A clinical prediction model for schizophrenia based on machine learning algorithms

Weifeng JinShuzi ChenQiong GaoDan LiWei LuMengxia WangQing ChenPing Lin^*

• Shanghai Mental Health Center, School of Medicine, Shanghai Jiao Tong University, Shanghai, China

OBJECTIVE: To develop an auxiliary diagnostic tool for schizophrenia based on multiple test variables using different machine learning algorithms. METHODS: This retrospective study used routinely collected peripheral blood biochemical indicators, along with demographic data, to develop a diagnostic model for first-episode schizophrenia.A total of 180 patients with first-episode schizophrenia between January and August 2024, and 214 healthy controls as a population undergoing routine medical examinations during the same period. Data on age, gender, and various blood test results were collected. The dataset was divided into a training set (70%; n=275) and a internal validation set (30%; n=119). First, Univariate logistic regression was used to analyze significant indicators (p<0.1), and feature selection was subsequently performed using the Boruta and LASSO algorithms. Machine learning models were then developed using seven machine learning algorithms, and the Area Under the Curve (AUC), Sensitivity, Specificity, Positive Predictive Value (Pos Pred Value), Negative Predictive Value (Neg Pred Value), Precision, Recall, and F1 score of each model were evaluated. Finally, we constructed an easily interpretable prediction tool based on a multiple logistic regression model.
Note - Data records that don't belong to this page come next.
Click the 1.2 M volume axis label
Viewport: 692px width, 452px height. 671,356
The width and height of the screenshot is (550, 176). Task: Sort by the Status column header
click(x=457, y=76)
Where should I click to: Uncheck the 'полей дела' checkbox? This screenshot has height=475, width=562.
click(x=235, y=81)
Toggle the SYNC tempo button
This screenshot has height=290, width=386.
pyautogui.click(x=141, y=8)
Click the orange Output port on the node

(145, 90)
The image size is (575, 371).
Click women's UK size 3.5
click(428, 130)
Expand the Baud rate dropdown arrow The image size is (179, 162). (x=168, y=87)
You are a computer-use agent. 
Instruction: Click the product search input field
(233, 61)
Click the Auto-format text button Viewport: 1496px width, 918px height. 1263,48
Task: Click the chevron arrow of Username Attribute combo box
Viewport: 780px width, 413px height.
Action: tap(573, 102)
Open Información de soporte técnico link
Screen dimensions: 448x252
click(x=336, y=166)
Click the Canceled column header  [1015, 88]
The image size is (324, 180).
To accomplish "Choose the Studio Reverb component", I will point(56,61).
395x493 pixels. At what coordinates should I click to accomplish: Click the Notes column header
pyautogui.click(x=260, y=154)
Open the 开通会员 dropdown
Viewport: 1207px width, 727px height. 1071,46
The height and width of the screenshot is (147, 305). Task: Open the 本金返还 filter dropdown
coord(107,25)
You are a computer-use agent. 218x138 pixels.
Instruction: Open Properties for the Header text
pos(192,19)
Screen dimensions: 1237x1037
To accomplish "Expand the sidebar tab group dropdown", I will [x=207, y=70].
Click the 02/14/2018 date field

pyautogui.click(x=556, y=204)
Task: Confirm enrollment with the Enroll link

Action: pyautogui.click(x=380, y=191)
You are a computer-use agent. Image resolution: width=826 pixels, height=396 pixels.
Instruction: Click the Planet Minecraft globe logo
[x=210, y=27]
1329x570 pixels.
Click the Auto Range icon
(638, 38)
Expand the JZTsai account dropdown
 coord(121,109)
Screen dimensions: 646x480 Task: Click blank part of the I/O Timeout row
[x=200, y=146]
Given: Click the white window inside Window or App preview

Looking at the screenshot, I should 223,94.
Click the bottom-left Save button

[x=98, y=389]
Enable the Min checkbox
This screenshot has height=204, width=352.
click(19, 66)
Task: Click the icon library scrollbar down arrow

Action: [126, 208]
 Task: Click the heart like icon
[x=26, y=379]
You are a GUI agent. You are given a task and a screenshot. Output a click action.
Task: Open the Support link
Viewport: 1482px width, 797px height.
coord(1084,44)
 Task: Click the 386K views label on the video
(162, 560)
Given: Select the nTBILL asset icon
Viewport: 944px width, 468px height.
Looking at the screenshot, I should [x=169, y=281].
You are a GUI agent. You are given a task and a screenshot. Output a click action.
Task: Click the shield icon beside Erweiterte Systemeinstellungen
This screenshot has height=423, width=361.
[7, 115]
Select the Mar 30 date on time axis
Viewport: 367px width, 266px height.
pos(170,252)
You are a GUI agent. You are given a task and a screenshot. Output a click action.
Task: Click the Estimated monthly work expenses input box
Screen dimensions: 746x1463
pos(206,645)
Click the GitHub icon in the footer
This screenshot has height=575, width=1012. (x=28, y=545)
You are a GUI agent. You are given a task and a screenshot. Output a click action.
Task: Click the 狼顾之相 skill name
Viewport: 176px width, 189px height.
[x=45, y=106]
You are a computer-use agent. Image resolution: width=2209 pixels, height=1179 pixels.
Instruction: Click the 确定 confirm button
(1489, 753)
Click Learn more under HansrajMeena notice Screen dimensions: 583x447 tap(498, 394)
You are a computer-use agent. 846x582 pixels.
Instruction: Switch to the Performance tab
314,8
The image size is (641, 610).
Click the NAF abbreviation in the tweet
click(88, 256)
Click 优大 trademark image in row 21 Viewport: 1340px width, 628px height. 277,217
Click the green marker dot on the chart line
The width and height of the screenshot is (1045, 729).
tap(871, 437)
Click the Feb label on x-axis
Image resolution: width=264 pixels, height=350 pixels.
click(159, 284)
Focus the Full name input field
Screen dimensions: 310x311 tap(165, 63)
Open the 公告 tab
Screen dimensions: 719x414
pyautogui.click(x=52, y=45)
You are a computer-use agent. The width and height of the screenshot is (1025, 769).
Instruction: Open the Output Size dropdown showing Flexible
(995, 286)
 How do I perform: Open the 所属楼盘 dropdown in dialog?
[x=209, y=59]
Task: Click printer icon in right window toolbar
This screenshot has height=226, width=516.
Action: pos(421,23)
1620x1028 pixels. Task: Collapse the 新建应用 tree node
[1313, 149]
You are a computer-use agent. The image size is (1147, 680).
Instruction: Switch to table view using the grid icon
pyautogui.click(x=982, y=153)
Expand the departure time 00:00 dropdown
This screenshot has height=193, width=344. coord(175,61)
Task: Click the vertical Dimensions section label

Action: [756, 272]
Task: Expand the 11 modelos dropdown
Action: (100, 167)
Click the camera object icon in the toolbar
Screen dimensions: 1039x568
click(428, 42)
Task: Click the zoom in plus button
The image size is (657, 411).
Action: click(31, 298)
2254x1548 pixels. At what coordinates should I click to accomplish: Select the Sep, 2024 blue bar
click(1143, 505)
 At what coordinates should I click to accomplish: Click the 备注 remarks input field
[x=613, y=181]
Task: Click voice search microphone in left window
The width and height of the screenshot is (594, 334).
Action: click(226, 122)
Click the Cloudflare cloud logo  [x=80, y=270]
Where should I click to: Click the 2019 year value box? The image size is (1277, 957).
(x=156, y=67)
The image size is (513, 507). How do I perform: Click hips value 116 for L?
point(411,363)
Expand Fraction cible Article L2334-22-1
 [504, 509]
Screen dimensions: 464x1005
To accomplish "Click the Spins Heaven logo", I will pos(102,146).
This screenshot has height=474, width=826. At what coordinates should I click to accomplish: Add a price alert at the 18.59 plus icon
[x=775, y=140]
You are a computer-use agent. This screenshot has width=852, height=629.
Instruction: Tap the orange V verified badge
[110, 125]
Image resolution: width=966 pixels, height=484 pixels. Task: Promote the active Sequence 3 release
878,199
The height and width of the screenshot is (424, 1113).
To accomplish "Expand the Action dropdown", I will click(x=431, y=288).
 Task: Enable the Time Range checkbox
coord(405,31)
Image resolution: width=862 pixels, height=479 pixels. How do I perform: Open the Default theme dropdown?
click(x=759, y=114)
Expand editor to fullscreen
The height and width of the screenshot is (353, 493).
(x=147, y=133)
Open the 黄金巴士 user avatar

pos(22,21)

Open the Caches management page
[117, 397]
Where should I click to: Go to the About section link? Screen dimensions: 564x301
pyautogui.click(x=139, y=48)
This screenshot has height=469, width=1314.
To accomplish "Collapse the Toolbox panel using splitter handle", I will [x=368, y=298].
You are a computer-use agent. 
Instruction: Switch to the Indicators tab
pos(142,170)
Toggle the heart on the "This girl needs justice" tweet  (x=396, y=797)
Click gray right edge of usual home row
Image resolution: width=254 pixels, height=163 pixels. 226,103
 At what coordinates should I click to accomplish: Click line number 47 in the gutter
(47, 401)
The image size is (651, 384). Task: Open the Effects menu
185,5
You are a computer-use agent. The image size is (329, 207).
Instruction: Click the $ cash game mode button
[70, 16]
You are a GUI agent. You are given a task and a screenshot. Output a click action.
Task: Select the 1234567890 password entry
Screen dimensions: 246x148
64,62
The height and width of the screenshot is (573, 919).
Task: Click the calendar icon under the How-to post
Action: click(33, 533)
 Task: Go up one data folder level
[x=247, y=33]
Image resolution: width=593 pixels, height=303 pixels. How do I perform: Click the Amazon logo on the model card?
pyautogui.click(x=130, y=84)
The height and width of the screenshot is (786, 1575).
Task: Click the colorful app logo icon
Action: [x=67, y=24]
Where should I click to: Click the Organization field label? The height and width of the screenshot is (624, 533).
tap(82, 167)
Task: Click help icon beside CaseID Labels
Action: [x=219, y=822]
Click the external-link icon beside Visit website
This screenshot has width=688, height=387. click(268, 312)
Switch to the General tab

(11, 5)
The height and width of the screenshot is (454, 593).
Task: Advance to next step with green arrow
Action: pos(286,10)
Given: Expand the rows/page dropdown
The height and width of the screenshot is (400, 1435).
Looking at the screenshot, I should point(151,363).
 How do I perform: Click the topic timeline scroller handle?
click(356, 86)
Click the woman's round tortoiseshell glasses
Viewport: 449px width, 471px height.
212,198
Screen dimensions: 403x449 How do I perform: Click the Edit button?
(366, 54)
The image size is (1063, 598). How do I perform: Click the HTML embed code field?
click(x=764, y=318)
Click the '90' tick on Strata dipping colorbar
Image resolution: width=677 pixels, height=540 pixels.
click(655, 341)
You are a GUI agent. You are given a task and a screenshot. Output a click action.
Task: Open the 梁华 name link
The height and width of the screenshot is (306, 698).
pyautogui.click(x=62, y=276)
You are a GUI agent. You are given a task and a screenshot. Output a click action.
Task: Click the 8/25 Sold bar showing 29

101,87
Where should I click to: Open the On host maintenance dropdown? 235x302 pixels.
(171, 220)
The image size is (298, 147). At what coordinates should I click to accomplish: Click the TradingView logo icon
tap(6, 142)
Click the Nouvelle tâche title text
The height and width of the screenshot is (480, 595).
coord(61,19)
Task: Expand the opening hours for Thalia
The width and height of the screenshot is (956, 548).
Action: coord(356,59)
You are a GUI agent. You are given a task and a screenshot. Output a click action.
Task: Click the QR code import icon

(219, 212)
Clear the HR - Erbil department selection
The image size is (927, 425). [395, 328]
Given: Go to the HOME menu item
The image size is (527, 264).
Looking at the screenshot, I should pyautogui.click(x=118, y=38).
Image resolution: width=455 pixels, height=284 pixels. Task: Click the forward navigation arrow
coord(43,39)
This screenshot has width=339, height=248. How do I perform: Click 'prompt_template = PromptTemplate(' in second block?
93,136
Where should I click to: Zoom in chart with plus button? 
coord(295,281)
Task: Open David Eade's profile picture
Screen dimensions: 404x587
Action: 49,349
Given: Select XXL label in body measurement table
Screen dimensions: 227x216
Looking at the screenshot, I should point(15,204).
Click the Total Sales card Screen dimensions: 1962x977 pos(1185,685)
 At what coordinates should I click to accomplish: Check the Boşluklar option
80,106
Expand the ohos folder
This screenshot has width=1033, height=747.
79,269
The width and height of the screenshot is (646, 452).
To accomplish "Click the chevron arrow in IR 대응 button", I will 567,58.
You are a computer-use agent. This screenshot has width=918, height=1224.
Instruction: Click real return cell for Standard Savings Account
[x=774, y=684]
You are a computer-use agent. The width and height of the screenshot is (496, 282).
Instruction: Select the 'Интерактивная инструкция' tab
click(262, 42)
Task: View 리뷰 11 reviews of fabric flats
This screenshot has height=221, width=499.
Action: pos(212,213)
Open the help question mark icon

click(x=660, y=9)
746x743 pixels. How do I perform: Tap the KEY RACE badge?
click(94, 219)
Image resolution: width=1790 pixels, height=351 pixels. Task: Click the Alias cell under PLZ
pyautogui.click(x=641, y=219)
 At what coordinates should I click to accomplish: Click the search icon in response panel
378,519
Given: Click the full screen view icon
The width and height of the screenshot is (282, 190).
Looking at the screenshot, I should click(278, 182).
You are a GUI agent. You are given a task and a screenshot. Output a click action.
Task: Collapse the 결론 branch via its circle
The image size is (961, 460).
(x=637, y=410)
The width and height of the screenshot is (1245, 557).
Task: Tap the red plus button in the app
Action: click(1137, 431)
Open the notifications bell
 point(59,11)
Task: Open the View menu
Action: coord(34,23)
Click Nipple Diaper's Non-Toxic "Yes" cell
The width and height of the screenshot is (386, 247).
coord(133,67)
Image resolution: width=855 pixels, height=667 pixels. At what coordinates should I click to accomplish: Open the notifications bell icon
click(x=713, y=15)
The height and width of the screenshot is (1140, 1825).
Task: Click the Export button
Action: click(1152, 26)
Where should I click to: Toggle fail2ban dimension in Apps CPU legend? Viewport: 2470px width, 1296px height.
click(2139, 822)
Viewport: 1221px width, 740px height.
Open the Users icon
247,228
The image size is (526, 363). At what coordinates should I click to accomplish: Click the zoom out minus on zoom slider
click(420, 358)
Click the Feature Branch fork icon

After model construction, we validated the model using an external validation set and a differential diagnosis set. A nomogram of the model outcomes was constructed, and its discrimination, calibration, and clinical decision curves were evaluated. RESULTS: Arg, TP, ALP, HDL, UA, and LDL were ultimately identified as significant predictors through Univariate logistic regression combined with the Boruta and LASSO algorithms. The Random Forest algorithm outperformed other machine learning models, achieving an AUC of 1.00 for the training set and 0.877 for the validation set. However, due to the risk of overfitting, we ultimately selected the multivariate logistic regression model as the final model for our study and constructed nomograms. CONCLUSION: In this study, an auxiliary diagnostic tool for schizophrenia was established using machine learning algorithms combined with routine blood indicators. The logistic regression model demonstrated good performance and can serve as a diagnostic aid for schizophrenia.